TODDZILLA ASKS: “Where is everybody going to Spring Break? Daytona? Guantanamo Bay?”
Well, there are some similarities, according to this article in, of all places, The Guardian:
Cuba? It was great, say boys freed from US prison camp
James Astill meets teenagers released from Guantanamo Bay who recall the place fondly
Asadullah strives to make his point, switching to English lest there be any mistaking him. “I am lucky I went there, and now I miss it. Cuba was great,” said the 14-year-old, knotting his brow in the effort to make sure he is understood.

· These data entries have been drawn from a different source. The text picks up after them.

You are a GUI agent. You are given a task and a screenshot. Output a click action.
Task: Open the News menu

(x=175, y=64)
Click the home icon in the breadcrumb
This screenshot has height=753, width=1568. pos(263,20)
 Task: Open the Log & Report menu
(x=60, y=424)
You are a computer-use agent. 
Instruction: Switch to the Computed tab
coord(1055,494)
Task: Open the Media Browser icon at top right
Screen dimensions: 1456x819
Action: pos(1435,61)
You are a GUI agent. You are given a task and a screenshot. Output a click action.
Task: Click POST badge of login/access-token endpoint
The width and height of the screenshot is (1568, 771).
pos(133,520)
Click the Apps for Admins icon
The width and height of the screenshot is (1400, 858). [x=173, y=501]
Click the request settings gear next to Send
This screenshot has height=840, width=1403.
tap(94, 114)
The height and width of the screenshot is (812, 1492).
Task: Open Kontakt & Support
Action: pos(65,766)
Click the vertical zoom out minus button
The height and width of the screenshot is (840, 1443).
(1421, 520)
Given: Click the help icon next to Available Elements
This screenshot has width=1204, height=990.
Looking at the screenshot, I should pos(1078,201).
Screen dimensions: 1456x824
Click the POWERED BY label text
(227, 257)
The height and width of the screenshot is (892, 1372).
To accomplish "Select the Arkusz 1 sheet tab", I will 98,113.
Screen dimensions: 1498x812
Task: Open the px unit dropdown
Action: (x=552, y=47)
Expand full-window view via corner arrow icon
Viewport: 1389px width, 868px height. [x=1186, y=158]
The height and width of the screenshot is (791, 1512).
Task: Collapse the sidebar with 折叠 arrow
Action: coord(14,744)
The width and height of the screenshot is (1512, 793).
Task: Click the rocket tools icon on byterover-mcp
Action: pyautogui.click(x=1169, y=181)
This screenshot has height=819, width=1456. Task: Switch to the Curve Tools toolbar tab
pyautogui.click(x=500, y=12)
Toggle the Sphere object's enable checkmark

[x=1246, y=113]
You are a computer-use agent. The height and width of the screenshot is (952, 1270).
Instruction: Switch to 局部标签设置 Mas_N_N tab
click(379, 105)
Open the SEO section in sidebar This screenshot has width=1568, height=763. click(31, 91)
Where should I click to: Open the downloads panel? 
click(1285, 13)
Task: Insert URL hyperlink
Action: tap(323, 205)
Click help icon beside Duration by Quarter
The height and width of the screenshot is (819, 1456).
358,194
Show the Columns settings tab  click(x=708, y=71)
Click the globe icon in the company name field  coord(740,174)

Not that Asadullah saw much of the Caribbean island. During his 14-month stay, he went to the beach only a couple of times – a shame, as he loved to snorkel. And though he learned a few words of Spanish, Asadullah had zero contact with the locals.He spent a typical day watching movies, going to class and playing football. He was fascinated to learn about the solar system, and now enjoys reciting the names of the planets, starting with Earth. Less diverting were the twice-monthly interrogations about his knowledge of al-Qaida and the Taliban. But, as Asadullah’s answer was always the same – “I don’t know anything about these people” – these sessions were merely a bore: an inevitably tedious consequence, Asadullah suggests with a shrug, of being held captive in Guantanamo Bay. . . .
Tracked down to his remote village in south-eastern Afghanistan, Naqibullah has memories of Guantanamo that are almost identical to Asadullah’s. Prison life was good, he said shyly, nervous to be receiving a foreigner to his family’s mud-fortress home.
The food in the camp was delicious, the teaching was excellent, and his warders were kind. “Americans are good people, they were always friendly, I don’t have anything against them,” he said. “If my father didn’t need me, I would want to live in America.”
No doubt an apology will be forthcoming, from those who analogized Guantanamo to Buchenwald.
UPDATE: Roger Simon notes that some people are worried about “another Guantanamo” in Iraq.